== WORK TO DO ==
Update the records below by replacing every instance of "Instruction:" with "Command:" and leaving all other text unchanged.

┌─ ENTRIES SUPPLIED

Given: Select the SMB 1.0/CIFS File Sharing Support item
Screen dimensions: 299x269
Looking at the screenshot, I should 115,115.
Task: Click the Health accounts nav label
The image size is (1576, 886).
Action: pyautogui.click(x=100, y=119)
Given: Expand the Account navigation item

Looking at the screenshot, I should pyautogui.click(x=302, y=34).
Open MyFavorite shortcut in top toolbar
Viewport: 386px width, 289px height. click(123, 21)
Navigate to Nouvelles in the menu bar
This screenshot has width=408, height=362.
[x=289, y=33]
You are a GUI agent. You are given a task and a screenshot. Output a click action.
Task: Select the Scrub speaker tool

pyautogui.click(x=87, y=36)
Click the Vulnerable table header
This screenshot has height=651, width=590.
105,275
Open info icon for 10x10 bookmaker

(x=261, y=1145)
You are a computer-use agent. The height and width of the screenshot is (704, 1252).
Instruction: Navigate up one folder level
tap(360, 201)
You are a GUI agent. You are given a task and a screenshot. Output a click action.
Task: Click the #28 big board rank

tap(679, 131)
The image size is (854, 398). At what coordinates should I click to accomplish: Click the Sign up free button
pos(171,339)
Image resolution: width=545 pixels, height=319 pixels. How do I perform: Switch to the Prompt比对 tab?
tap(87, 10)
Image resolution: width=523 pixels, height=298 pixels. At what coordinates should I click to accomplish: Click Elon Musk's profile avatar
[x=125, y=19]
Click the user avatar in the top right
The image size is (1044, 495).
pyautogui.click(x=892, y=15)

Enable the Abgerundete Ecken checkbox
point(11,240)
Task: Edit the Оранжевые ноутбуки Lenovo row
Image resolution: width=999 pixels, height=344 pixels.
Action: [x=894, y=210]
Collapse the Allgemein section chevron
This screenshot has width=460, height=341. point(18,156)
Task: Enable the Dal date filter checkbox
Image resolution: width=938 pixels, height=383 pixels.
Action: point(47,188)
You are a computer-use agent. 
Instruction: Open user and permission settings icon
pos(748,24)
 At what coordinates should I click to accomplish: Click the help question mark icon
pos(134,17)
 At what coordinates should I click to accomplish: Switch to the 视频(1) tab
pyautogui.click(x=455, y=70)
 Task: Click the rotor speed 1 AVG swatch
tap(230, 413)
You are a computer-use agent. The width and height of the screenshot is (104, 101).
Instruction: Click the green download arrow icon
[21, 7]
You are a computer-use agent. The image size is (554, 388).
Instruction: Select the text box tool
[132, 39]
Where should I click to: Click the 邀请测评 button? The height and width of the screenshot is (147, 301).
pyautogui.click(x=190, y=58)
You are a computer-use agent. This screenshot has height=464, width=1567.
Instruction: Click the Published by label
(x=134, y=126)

└─

== RESPONSE FOR THIS EXERCISE ==
Given: Select the SMB 1.0/CIFS File Sharing Support item
Screen dimensions: 299x269
Looking at the screenshot, I should 115,115.
Task: Click the Health accounts nav label
The image size is (1576, 886).
Action: pyautogui.click(x=100, y=119)
Given: Expand the Account navigation item

Looking at the screenshot, I should pyautogui.click(x=302, y=34).
Open MyFavorite shortcut in top toolbar
Viewport: 386px width, 289px height. click(123, 21)
Navigate to Nouvelles in the menu bar
This screenshot has width=408, height=362.
[x=289, y=33]
You are a GUI agent. You are given a task and a screenshot. Output a click action.
Task: Select the Scrub speaker tool

pyautogui.click(x=87, y=36)
Click the Vulnerable table header
This screenshot has height=651, width=590.
105,275
Open info icon for 10x10 bookmaker

(x=261, y=1145)
You are a computer-use agent. The height and width of the screenshot is (704, 1252).
Command: Navigate up one folder level
tap(360, 201)
You are a GUI agent. You are given a task and a screenshot. Output a click action.
Task: Click the #28 big board rank

tap(679, 131)
The image size is (854, 398). At what coordinates should I click to accomplish: Click the Sign up free button
pos(171,339)
Image resolution: width=545 pixels, height=319 pixels. How do I perform: Switch to the Prompt比对 tab?
tap(87, 10)
Image resolution: width=523 pixels, height=298 pixels. At what coordinates should I click to accomplish: Click Elon Musk's profile avatar
[x=125, y=19]
Click the user avatar in the top right
The image size is (1044, 495).
pyautogui.click(x=892, y=15)

Enable the Abgerundete Ecken checkbox
point(11,240)
Task: Edit the Оранжевые ноутбуки Lenovo row
Image resolution: width=999 pixels, height=344 pixels.
Action: [x=894, y=210]
Collapse the Allgemein section chevron
This screenshot has width=460, height=341. point(18,156)
Task: Enable the Dal date filter checkbox
Image resolution: width=938 pixels, height=383 pixels.
Action: point(47,188)
You are a computer-use agent. 
Command: Open user and permission settings icon
pos(748,24)
 At what coordinates should I click to accomplish: Click the help question mark icon
pos(134,17)
 At what coordinates should I click to accomplish: Switch to the 视频(1) tab
pyautogui.click(x=455, y=70)
 Task: Click the rotor speed 1 AVG swatch
tap(230, 413)
You are a computer-use agent. The width and height of the screenshot is (104, 101).
Command: Click the green download arrow icon
[21, 7]
You are a computer-use agent. The image size is (554, 388).
Command: Select the text box tool
[132, 39]
Where should I click to: Click the 邀请测评 button? The height and width of the screenshot is (147, 301).
pyautogui.click(x=190, y=58)
You are a computer-use agent. This screenshot has height=464, width=1567.
Command: Click the Published by label
(x=134, y=126)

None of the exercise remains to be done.